Well. Today was my last day of the course. Officially, we graduate tomorrow, but I don't have to come in for class because I taught today, and I don't need to attend the job fair. That's right everyone, I have a job! Again, it's not quite official, but I received a job offer and have informally accepted it. I'll be teaching at a preschool here in Prague that also runs after school activities for school-age kids. Like most of the all-English preschools here, it's very expensive and the kids do yoga and take field trips, put on plays and celebrate various holidays (specifically: Czech, British, and American. Thanksgiving, anyone?). I have yet to actually visit the school, but I feel like this is the direction I'm being led in. I have never felt so much assurance as I have these last couple months. Everything is falling into place, and I have no doubt that I'm where I'm meant to be. I don't have an apartment yet, but I have a couch to crash on, and several possibilities floating around right now.

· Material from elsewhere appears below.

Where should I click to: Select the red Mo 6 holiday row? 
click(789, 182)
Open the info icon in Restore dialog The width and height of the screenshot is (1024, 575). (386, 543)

Of course, with all this excitement about starting to live real lives here comes sadness that the family we've created over the past month is going to disperse. Endings are hard. I don't like endings. I especially don't like endings when it means saying goodbye to people I've only just started to open up to and have found to be wonderful people. Not that they weren't before, because of course they were. But, being an introvert, it takes me a while to open myself up to new faces, and let others see the crazy, poetic, naive, and optimistic person my family and friends know me as. That was just starting to happen, and now we're all leaving. Obviously, we're not all leaving Prague. In fact, most people are staying here, even those who thought originally that they were going to go elsewhere. But there are those who are moving away. And even those of us who are staying, it won't be nearly the same. We've grown used to seeing each other everyday in class, laughing over ridiculous grammar and eliciting techniques, cramming in last minute lesson prep together. There's just no way we can sustain that. We're going to have jobs, and live in different parts of the city. We're going to be real people.

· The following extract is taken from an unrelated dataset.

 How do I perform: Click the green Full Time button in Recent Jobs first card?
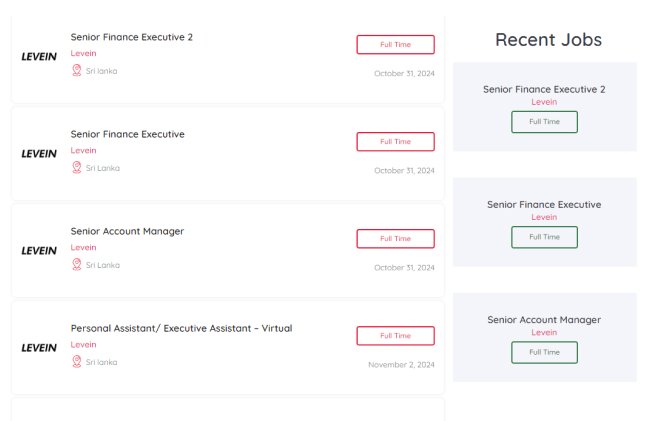coord(544,122)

Leaving TEFL tomorrow, certificate in hand (because I did pass, y'all.
Grammar test and everything.) is going to be hard. It has been such an
eye-opening month, both personally and professionally (if you'll allow
me to call a job I have yet to start my profession). I've learned so much, and grown in ways I cannot even begin to describe.

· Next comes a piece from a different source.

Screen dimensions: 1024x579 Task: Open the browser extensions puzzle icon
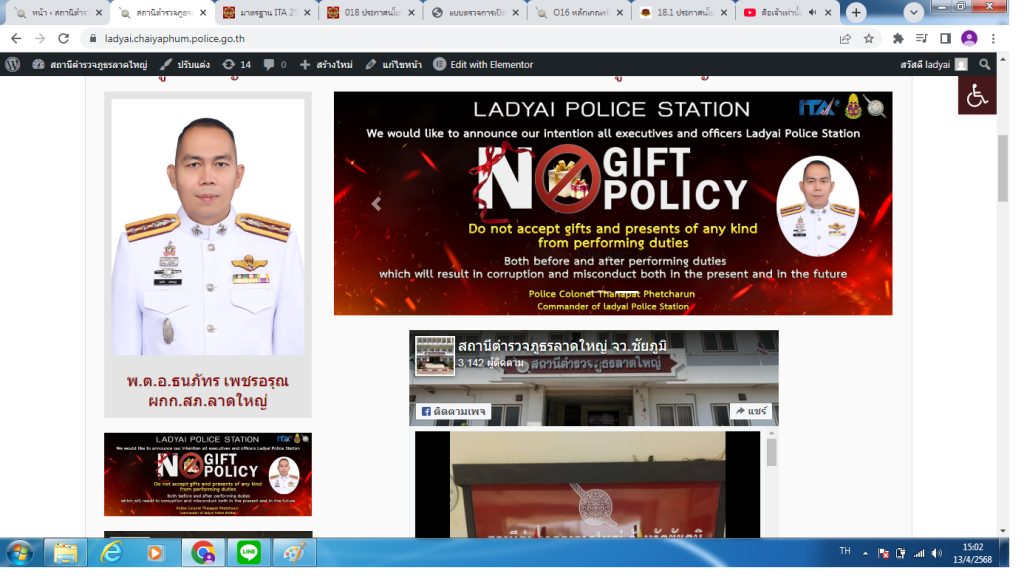(898, 38)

I'm going to borrow an analogy from Virginia Woolf, if I may. In "Mrs. Dalloway", Richard talks about strings that connect people to each other, and the further away you go, the tighter they stretch, until, for most people, they inevitably break. I love that thought, that we're connected to people by stretchy strings. But I don't like the part about them breaking. The tugs of the strings are thousands of times better than not having them at all, or having lost them to time and distance. So I'm going to do my best to keep that from happening. I cannot stand the idea of losing you all so soon after having found you. I mean this from the bottom of my heart. Let's not allow those strings to break. Let's keep them strong. Change is inevitable, but that doesn't mean everything has to rearrange itself. We all have plenty of room in our hearts. Let's keep each other there. If that means travelling to various places around the world in order to see each other so be it. I guess I can live with that.
I'm so excited for you, finishing your course and finding a job. Sounds a little (not exactly) what you were doing in Minneapolis. Like what you said about letting relationships stretch, but not break. You said it, girl.
ReplyDeleteCongratulations! Glad that you got a job so easily. Now the next thing is an appearance on "House Hunters International"!